July 26, 1987|RAY MARSHALL | Ray Marshall was U.S. Secretary of Labor from 1977 to 1981. His most recent books is "unheard Voices: Labor and Economic Policy in a Competitive World," published by Basic Books

Amid all the debate over global trade in recent years, workers' rights have been a forgotten issue.

International trade negotiators have laid down rules against companies that sell goods at below fair market value but generally haven't imposed any sanctions against countries that let people work for pitifully low wages or allow child labor.

Likewise, negotiators at the General Agreement on Tariffs and Trade talks in Uruguay, expected to last into the 1990s, have agreed to discuss intellectual property rights but not the rights of workers to organize.

Fortunately, trade bills now before Congress would help change all that. Separate bills approved by the House and Senate would make the denial of certain workers' rights by a foreign nation an unfair trade practice that, like other unfair trade practices, could trigger retaliation by the United States. These bills also urge the Reagan Administration to push for the inclusion of worker rights on the Uruguay talks agenda.

Eventually, the United States could push for all its global trading partners to protect freedom of association, permit collective bargaining and prohibit forced labor. Also, foreign nations could be called on to establish a minimum age for employment and impose acceptable standards for wages, hours and occupational safety and health.

Global Standards Needed

Why are international standards of this sort necessary?

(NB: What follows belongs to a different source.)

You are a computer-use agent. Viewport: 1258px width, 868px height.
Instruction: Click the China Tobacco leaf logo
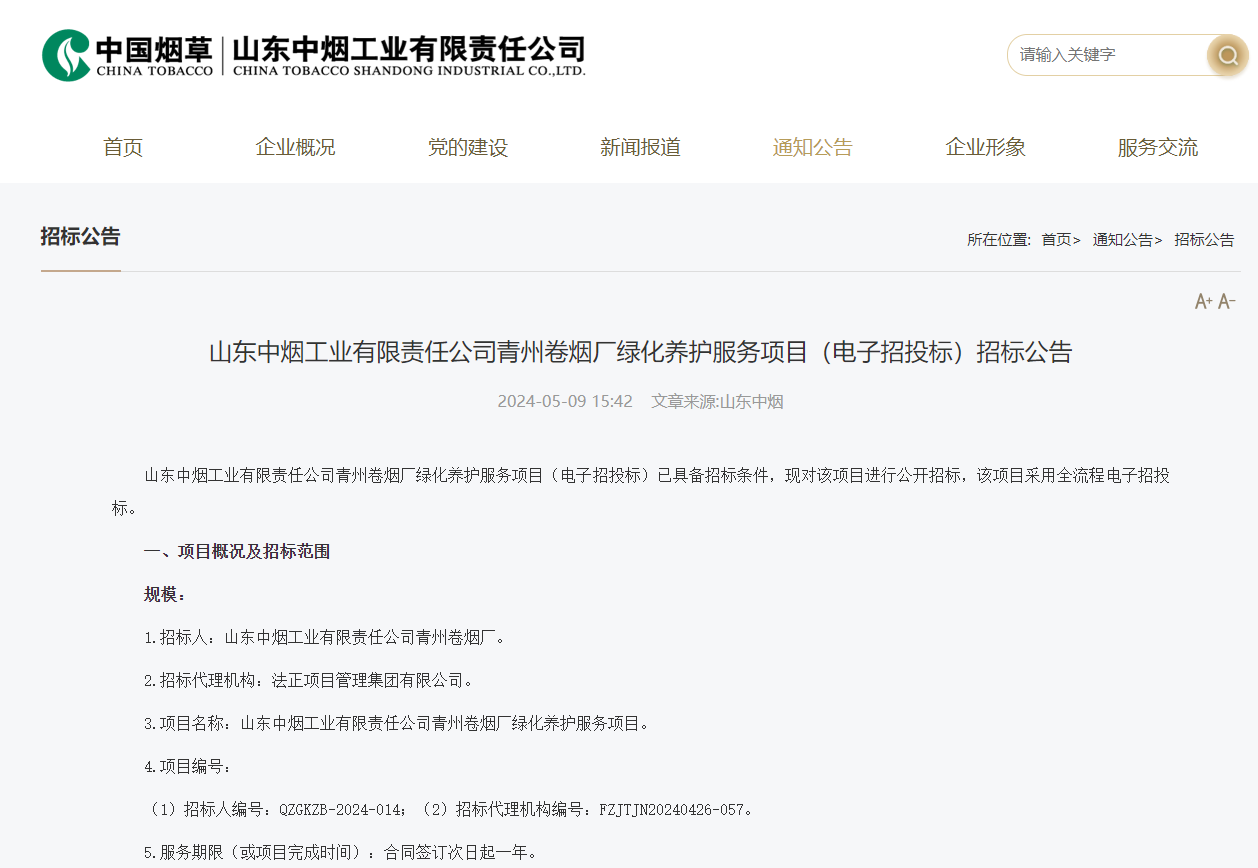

In their absence, companies in such countries as South Korea, Chile and Taiwan are gaining competitive advantages by squeezing workers. The result is a kind of Gresham's law--bad labor practices are driving out good labor practices. And while free traders often decry labor standards as "protectionist," these measures do just what free traders say free markets do--they make it possible for everyone to benefit from the prosperity resulting from trade.

Free traders also argue that we should not impose our labor standards on the rest of the world, but labor standards have been accepted overwhelmingly by the International Labor Organization, an affiliate of the United Nations. The ILO, however, only has powers of moral persuasion to enforce its standards. To make these rules stick, the United States has included such measures in its own trade legislation.

In fact, labor standards have been in U.S. trade legislation since 1890, when the McKinley Tariff Act banned products made by convicts from domestic trade. The Tariff Act of 1930 added products made by indentured labor.

More recently, a major breakthrough came in the form of the 1984 Trade and Tariff Act. It stipulated that foreign nations have to respect basic labor rights to bring products into this country duty-free through what is known as the Generalized System of Preferences. The legislation currently before Congress would make enforcement even stiffer, by calling for tougher countermeasures.

Despite arguments to the contrary, it would be relatively easy to determine compliance with workers' rights codes. A country either has laws permitting its workers to organize and bargain collectively or it hasn't. The main judgment calls would be over whether a nation adopted strong enough safeguards and adequate enforcement measures for working hours, wages and occupational safety and health.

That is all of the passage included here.